Speaking: Chapter 18, Verse 72
Verse 72
The Yoga of Liberation through Renunciation
O son of Pritha, O conqueror of wealth — have you heard all of this with a focused mind? Has the confusion born of ignorance now been destroyed?
Context & Meaning
Krishna's final question to Arjuna is one of the most tender moments in the Gita. After 700 verses of teaching, the Lord does not declare victory or demand compliance. He asks: did you hear? Is the delusion gone? The two questions together are an act of love — checking in, making sure the medicine has reached the heart and not just the ear. Ekāgreṇa cetasā — with a one-pointed mind — is both a description of the quality of listening required and a gentle probe: were you present?
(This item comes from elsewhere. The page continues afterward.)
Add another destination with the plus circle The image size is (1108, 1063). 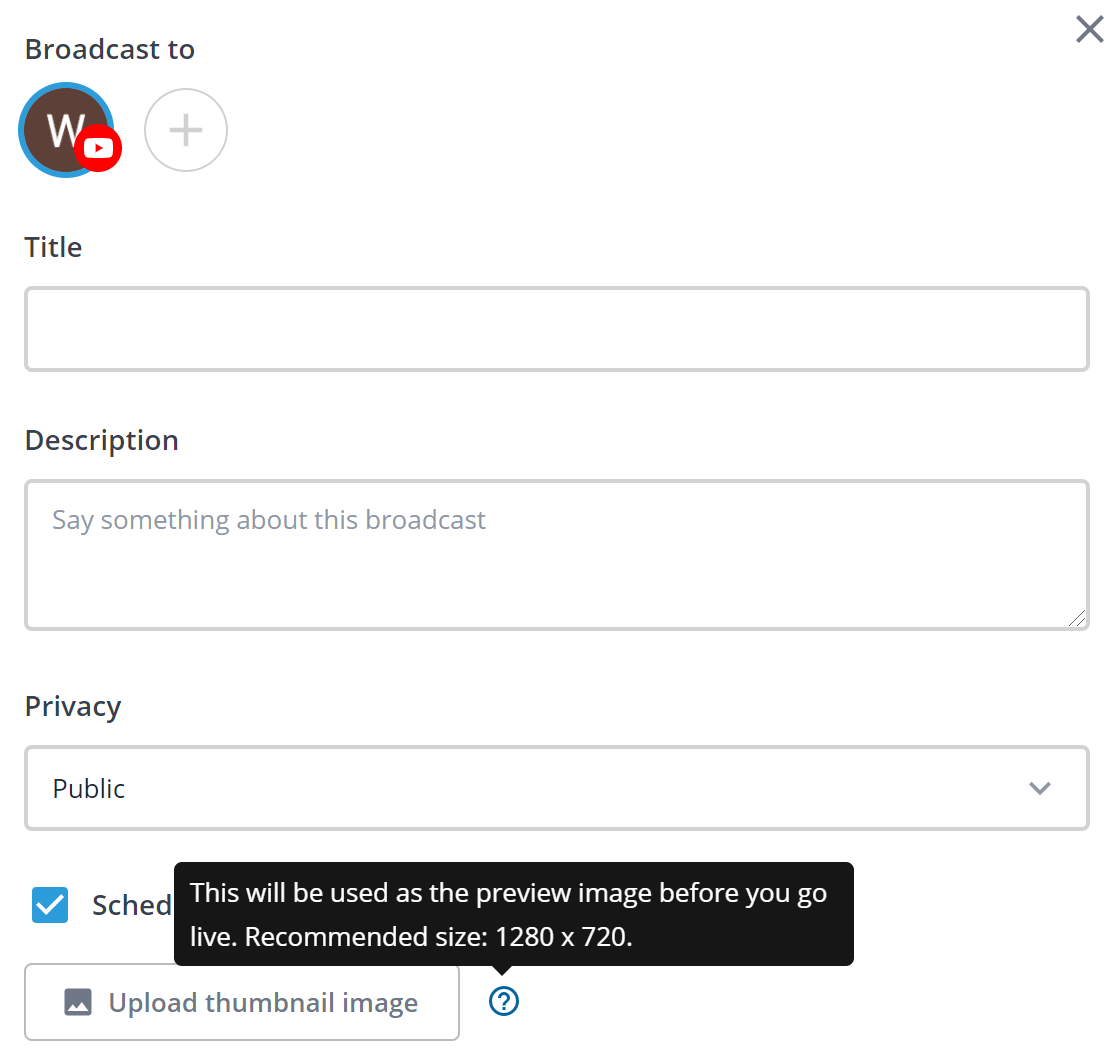tap(186, 130)

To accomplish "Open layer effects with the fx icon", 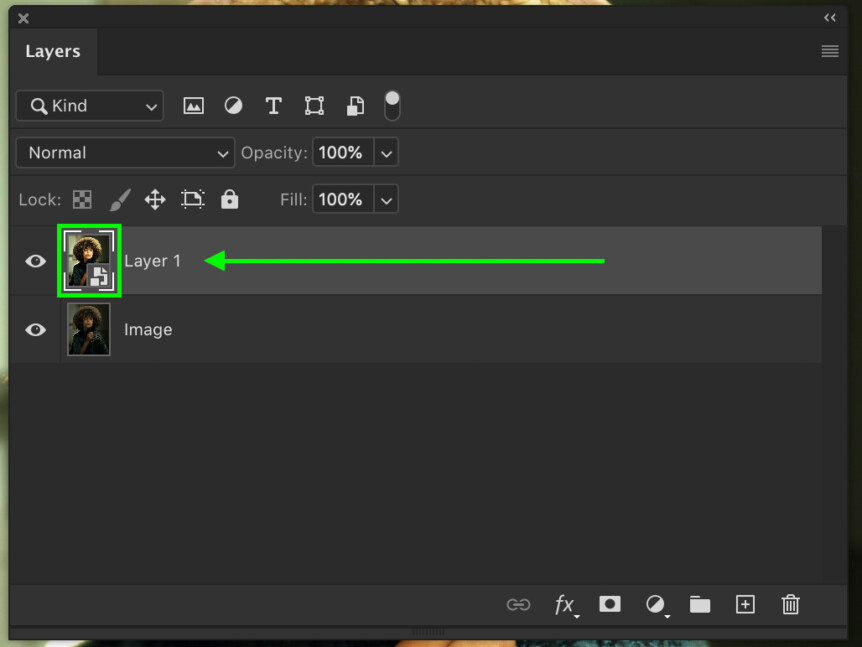I will (x=566, y=605).
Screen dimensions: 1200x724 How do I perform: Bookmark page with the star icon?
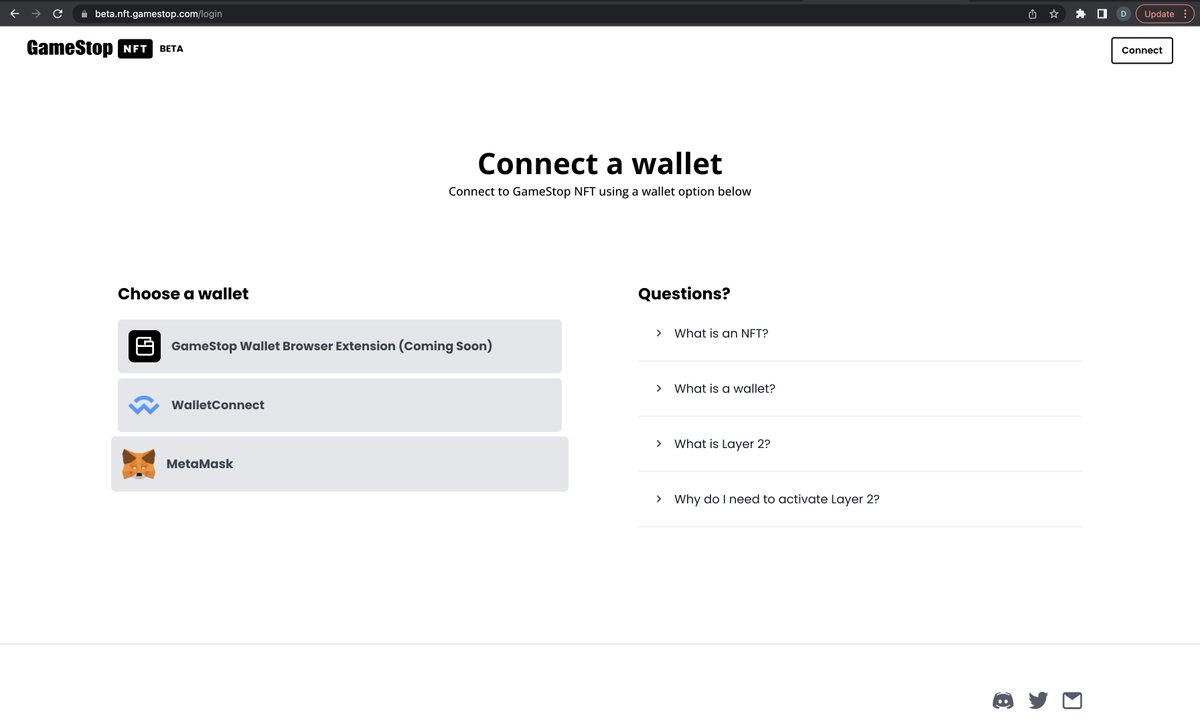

The use of both of Arjuna's names — Pārtha (son of Pritha, evoking his lineage and humanity) and Dhanañjaya (conqueror of wealth, evoking his greatness) — is an embrace. The teacher who has given everything asks only: did you receive it?
Scholar Commentaries
1 commentary · Public domainMadhvacharya
DvaitaKaccid ajñāna-sammohaḥ praṇaṣṭaḥ — has the confusion born of ignorance been destroyed? The Dvaita tradition sees this question as the measure of the entire Gita: the teaching is complete when moha — delusion, the root of all bondage — is gone. Not refined, not reduced, but destroyed (praṇaṣṭa — thoroughly gone). Krishna does not ask whether Arjuna understood the arguments. He asks whether the inner darkness that drove the crisis on the battlefield has been dissolved. This is the only measure of spiritual teaching that matters.